[odf-discuss] strategy for ODF migration (was: A story of TIFF)
Alex Hudson
alex at stratagia.co.uk
Mon Feb 5 18:12:49 EST 2007
marbux wrote:
> Next, (and this touches on areas that I think really need discussion),
> I see the need for the ODF MS Office interop subset as a potentially
> short-term solution. My assessment -- on which I frankly admit I could
> be wrong -- is that Microsoft's resistance to generating conformant
> ODF is temporary, and an even shorter term phenomenon if it loses its
> bid for Ecma 376 to be adopted as an ISO standard. Just as with its
> previous efforts to avoid producing conformant HTML, if ODF becomes
> widely adopted, Microsoft will eventually be forced to support it.
That's possible, and although I heard that MS engineers didn't think
implementing ODF would be a big deal, I suspect would it still be a lot
of work.
Your example of HTML is interesting. For a number of years, our primary
import format into Office has been HTML - simply because the extensions
they added into it were for the purpose of round-trip fidelity, and by
targetting those specific extensions, you can get an incredible import
(to be fair, not all the fidelity comes from the extensions: OOo outputs
CSS in a similar manner, so you find if you export HTML from OOo and
import into Word, stuff like Page Breaks and things still work, which is
nice). It's actually exactly that example which concerns me so much with
the similar model being used in the Foundation plugin.
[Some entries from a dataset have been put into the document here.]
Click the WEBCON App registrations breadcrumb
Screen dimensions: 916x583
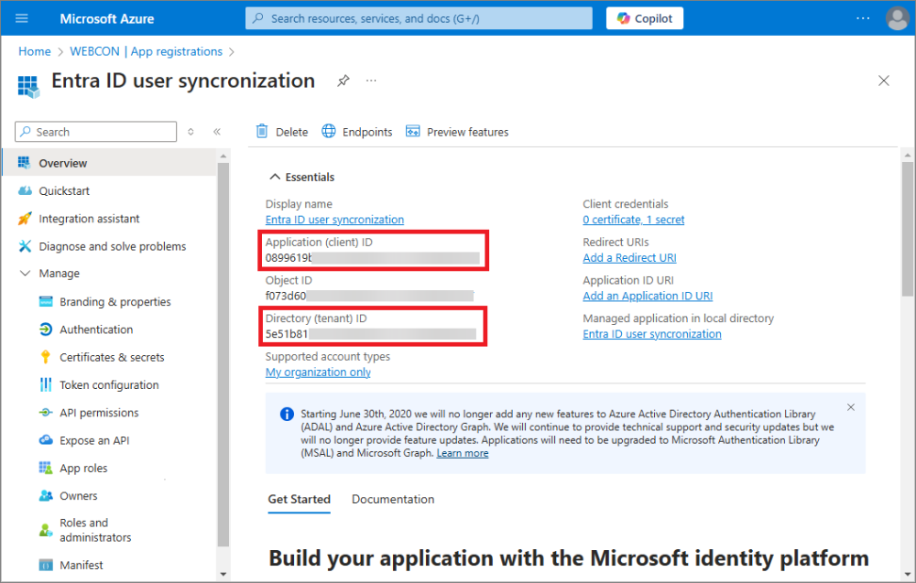pyautogui.click(x=144, y=51)
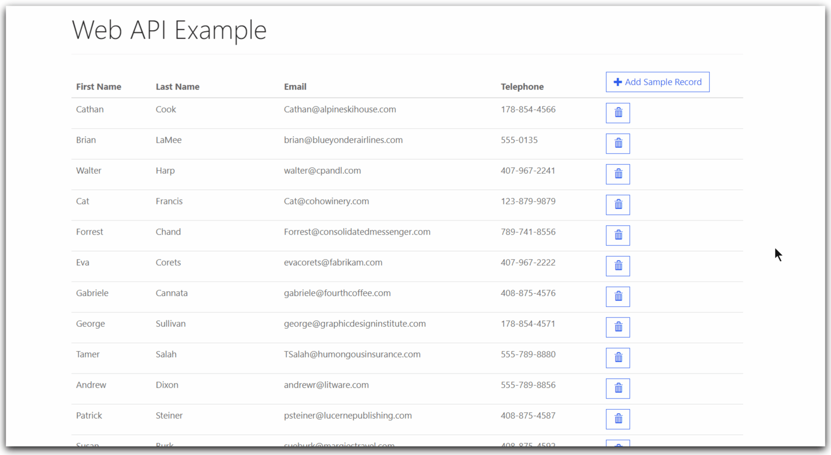
Task: Remove Andrew Dixon's row with trash icon
Action: [617, 389]
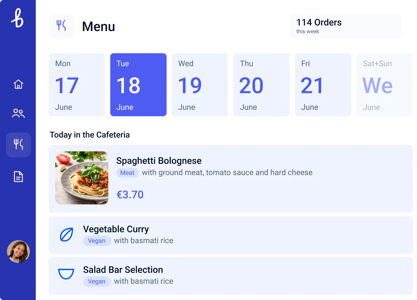
Task: Switch to Wednesday 19 June
Action: pos(200,85)
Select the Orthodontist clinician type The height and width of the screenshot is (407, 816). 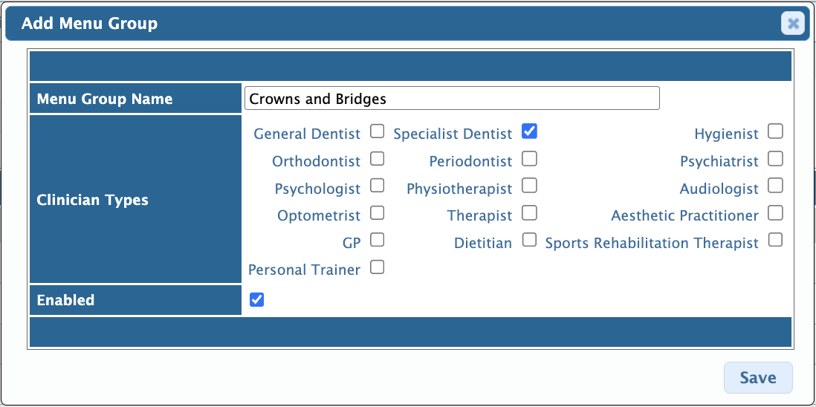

The one possible upside of storing the RTF data is that, assuming the
data is sufficiently accessible, you can use libraries out of the apps
which really understand RTF (Abiword, OOo possibly) to try to decode it
further. I suspect that without altering the plugin itself, though, that
new ODF data wouldn't round-trip.
> E.g., by formally declaring that the interop subset, the foreign
> element tags, and the
> five proposed extensions for describing dark objects are only for use
> in achieving interoperability with non-conformant applications and are
> not to be used by conformant applications to store and describe their
> own dark objects or for conformant applications to achieve interop
> with other conformant apps (i.e., Microsoft couldn't just support the
> interop subset and continue to flood the ODF market with dark
> objects.).
I suspect you then get into the world of intent.
Cheers,
Alex.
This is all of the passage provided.